Task item ::
The data below should be restated word for word, with every picture omitted.

Dataset extract ::

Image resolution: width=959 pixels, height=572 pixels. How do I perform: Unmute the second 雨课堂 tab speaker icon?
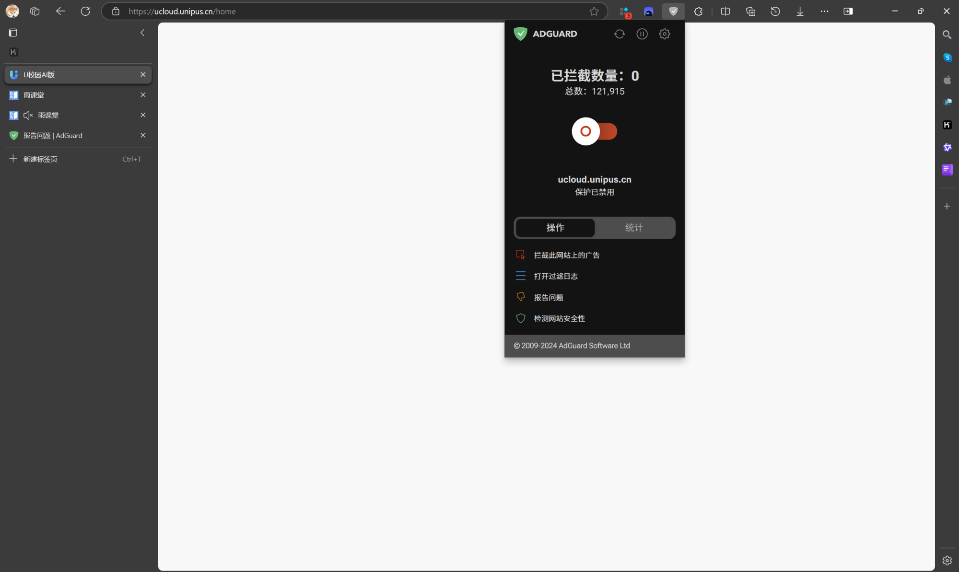tap(28, 115)
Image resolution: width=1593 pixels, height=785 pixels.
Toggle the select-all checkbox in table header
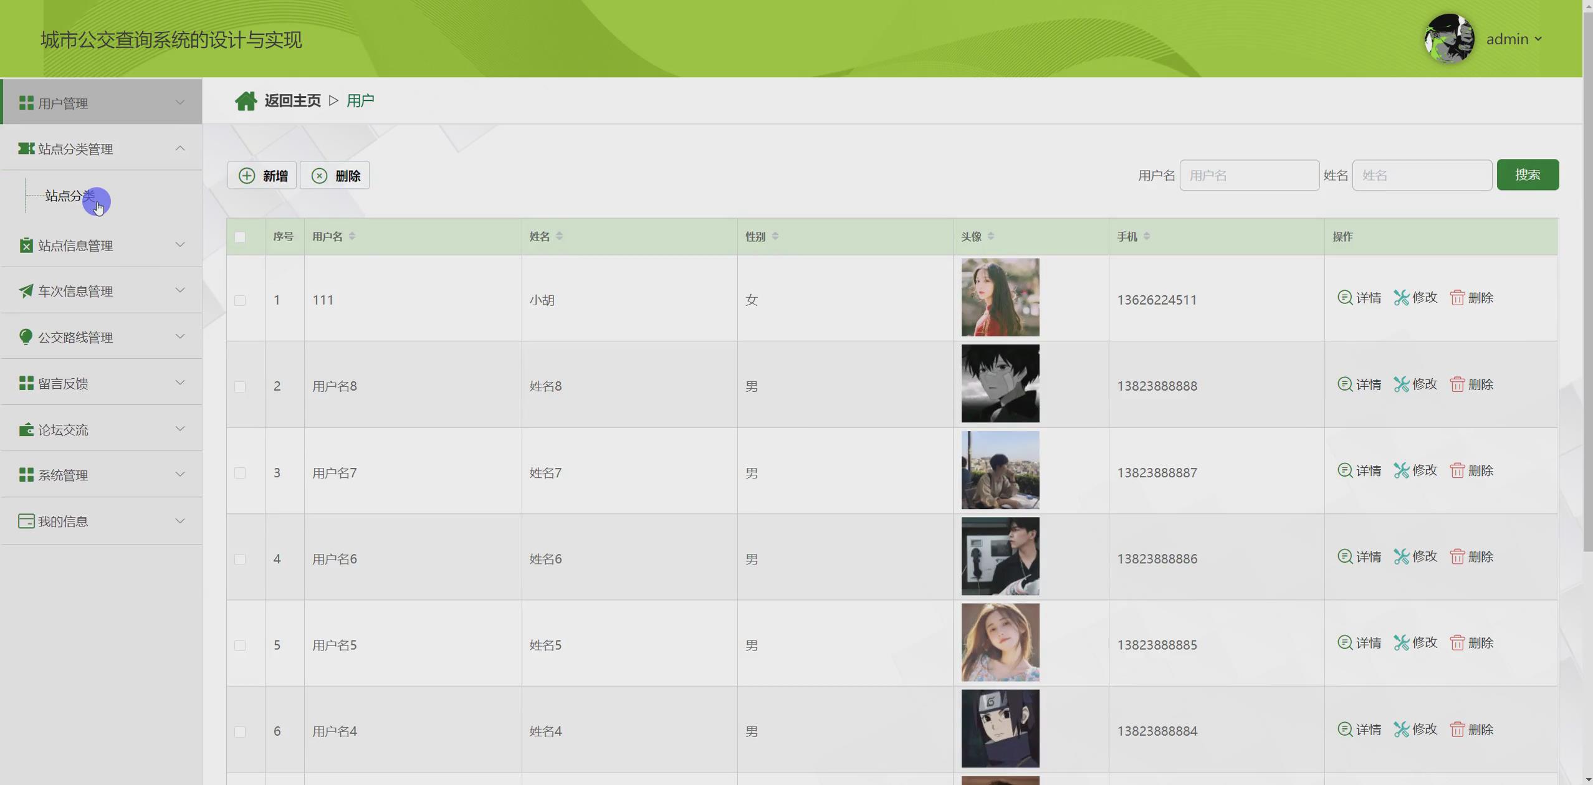click(240, 237)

Response ::
Image resolution: width=959 pixels, height=572 pixels. How do I perform: Unmute the second 雨课堂 tab speaker icon?
tap(28, 115)
Image resolution: width=1593 pixels, height=785 pixels.
Toggle the select-all checkbox in table header
click(240, 237)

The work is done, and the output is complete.